▶ **Exercise prompt**
Reproduce the data below word for word, leaving out the pictures.
◆ ◆ ◆ ◆ ◆
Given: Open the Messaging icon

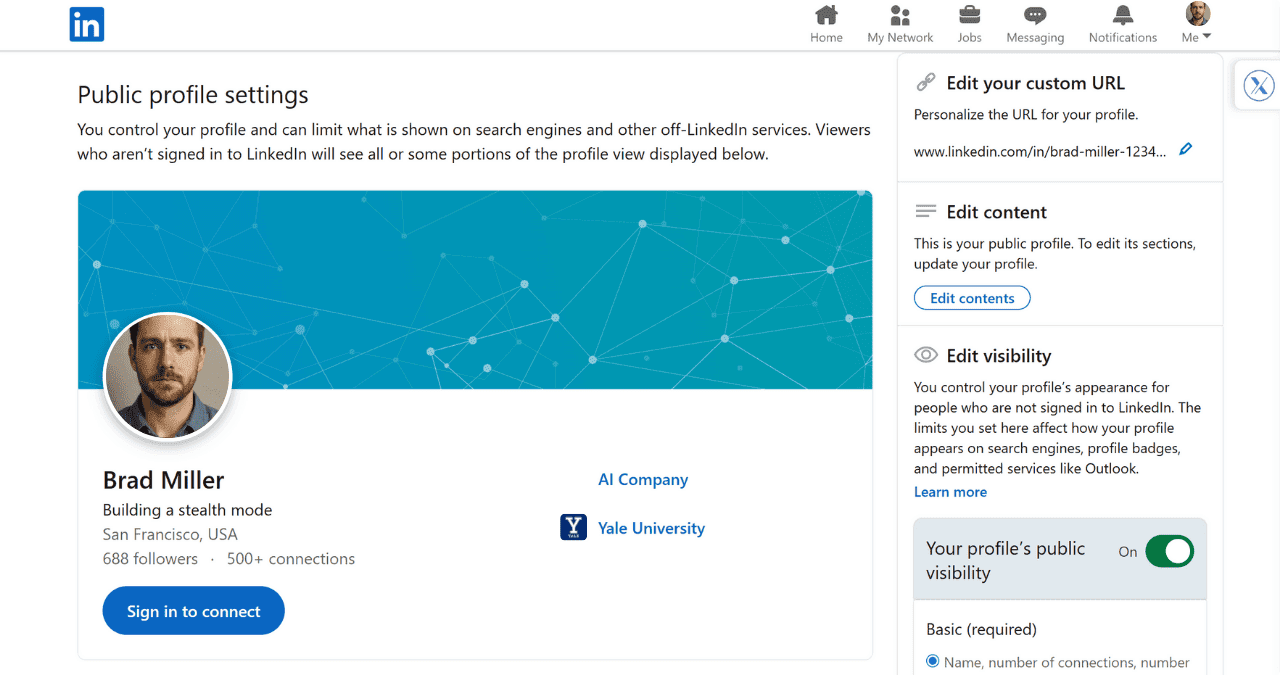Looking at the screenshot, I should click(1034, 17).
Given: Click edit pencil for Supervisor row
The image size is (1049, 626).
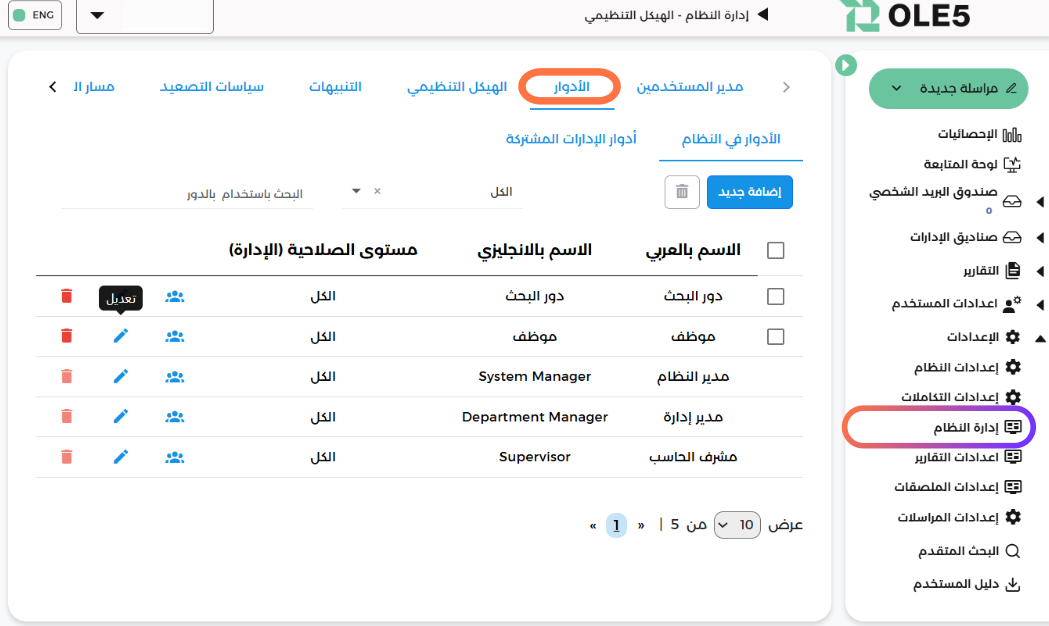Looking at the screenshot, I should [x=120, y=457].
◆ ◆ ◆ ◆ ◆
▶ **Task answer**
Given: Open the Messaging icon

Looking at the screenshot, I should click(1034, 17).
Given: Click edit pencil for Supervisor row
The image size is (1049, 626).
Looking at the screenshot, I should [x=120, y=457].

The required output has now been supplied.